Task to carry out:
Filter the records below down to lines containing "width".

#### Given data

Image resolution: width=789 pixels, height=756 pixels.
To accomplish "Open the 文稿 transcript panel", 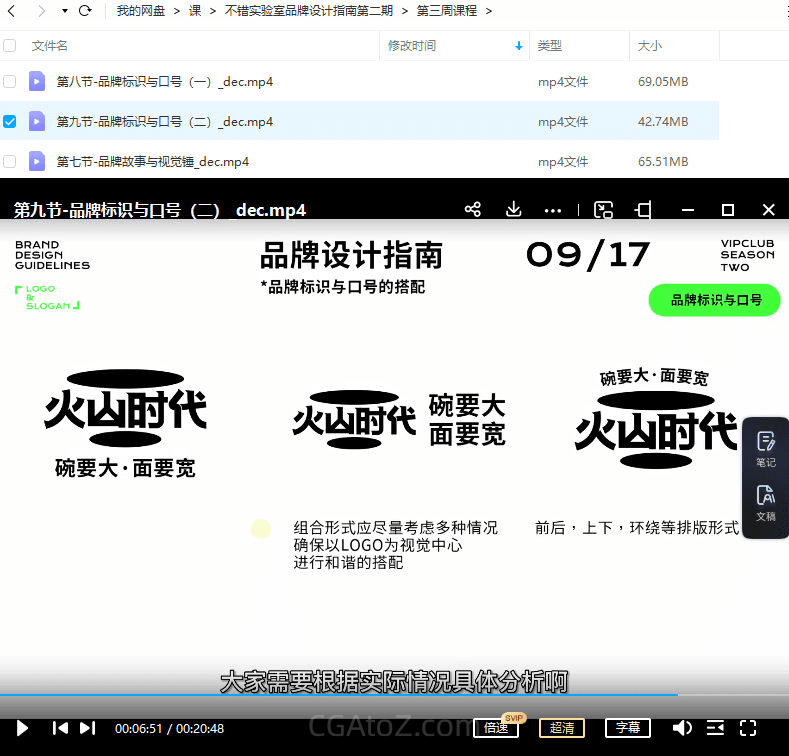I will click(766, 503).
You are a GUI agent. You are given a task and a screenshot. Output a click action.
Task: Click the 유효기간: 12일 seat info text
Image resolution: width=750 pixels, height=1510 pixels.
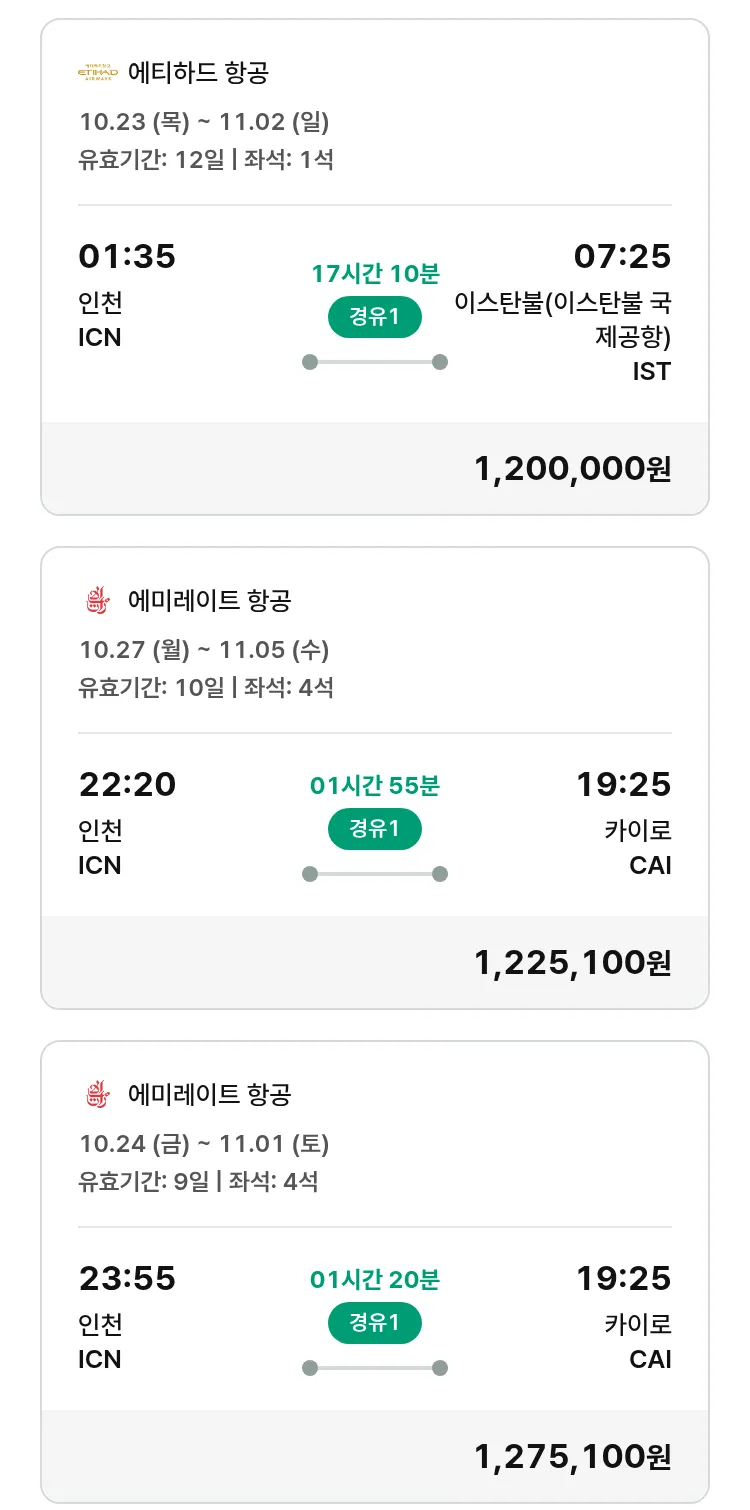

########

Exercise response:
Image resolution: width=789 pixels, height=756 pixels.
Image resolution: width=750 pixels, height=1510 pixels.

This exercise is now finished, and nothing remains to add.